- [SUPPLIED MATERIAL]
=====

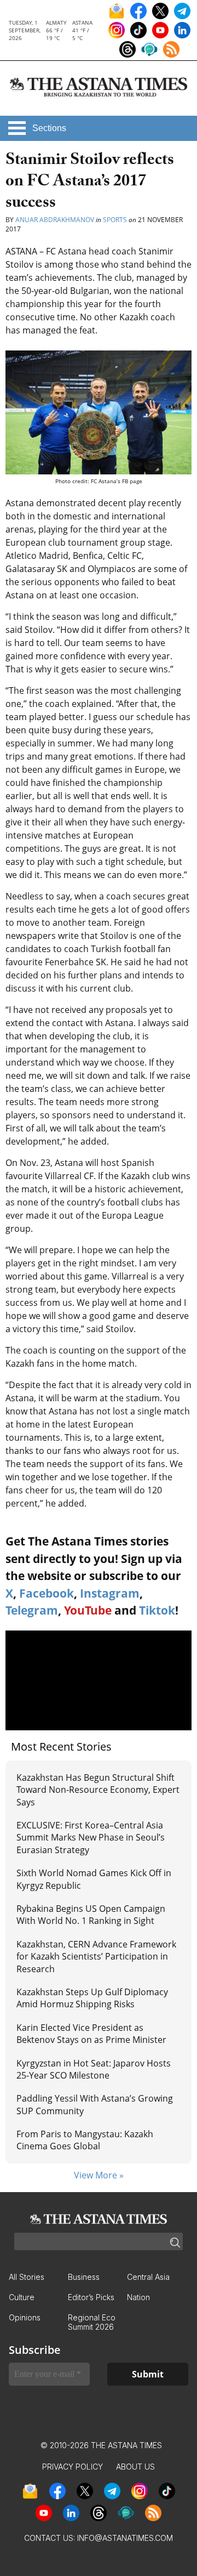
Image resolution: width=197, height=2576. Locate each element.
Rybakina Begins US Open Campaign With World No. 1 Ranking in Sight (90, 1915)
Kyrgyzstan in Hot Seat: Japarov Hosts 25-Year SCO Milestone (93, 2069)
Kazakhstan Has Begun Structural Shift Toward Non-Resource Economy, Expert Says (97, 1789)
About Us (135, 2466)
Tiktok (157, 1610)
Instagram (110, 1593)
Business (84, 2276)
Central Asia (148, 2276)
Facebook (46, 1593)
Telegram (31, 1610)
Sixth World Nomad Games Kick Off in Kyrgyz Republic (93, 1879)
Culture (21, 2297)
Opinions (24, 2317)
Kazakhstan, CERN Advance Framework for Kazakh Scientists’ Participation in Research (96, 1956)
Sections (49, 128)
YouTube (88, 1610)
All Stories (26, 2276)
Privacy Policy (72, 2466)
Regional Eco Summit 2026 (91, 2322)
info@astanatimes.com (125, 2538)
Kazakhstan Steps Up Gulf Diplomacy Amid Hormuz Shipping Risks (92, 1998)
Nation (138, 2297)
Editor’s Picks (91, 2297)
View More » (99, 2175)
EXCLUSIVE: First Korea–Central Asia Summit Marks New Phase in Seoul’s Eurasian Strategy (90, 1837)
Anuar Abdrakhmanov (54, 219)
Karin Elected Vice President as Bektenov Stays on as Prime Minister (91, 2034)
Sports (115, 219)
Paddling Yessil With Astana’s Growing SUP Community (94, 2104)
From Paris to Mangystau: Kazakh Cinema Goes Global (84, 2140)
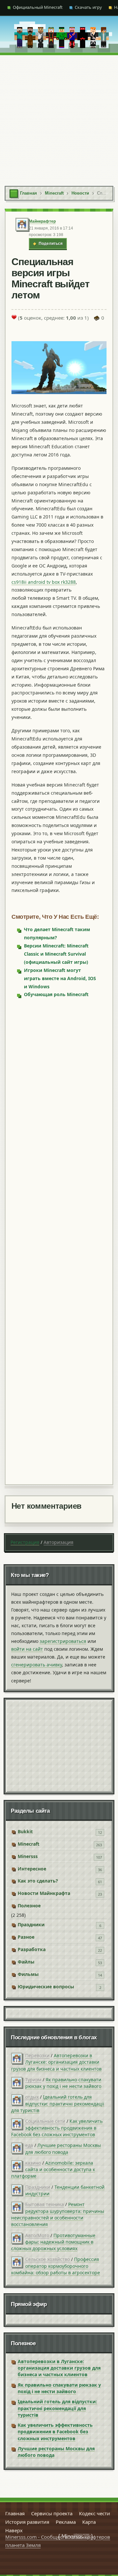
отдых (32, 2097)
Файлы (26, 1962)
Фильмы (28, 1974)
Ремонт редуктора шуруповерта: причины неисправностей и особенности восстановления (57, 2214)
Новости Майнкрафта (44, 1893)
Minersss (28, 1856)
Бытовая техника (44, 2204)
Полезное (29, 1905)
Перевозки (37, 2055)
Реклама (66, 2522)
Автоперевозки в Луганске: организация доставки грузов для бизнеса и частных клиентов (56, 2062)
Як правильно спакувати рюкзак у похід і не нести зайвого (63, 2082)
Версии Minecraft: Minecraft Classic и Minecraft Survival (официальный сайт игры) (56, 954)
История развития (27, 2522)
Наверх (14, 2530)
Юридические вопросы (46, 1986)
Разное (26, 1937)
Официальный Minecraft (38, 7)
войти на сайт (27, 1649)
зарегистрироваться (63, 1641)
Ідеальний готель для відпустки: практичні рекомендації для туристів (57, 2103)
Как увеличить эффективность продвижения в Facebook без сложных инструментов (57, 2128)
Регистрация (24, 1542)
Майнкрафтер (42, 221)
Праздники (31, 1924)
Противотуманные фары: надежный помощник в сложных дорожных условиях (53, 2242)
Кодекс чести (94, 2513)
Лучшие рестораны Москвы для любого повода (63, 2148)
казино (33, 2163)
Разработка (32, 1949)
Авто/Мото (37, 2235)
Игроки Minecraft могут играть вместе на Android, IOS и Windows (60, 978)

=====

- [EXERCISE DIRECTIONS]
Give back exactly the lines above, from the line containing "About Us (135, 2466)" through the line containing "Opinions (24, 2317)", with both end lines and nothing more.

- [RESULT]
About Us (135, 2466)
Tiktok (157, 1610)
Instagram (110, 1593)
Business (84, 2276)
Central Asia (148, 2276)
Facebook (46, 1593)
Telegram (31, 1610)
Sixth World Nomad Games Kick Off in Kyrgyz Republic (93, 1879)
Culture (21, 2297)
Opinions (24, 2317)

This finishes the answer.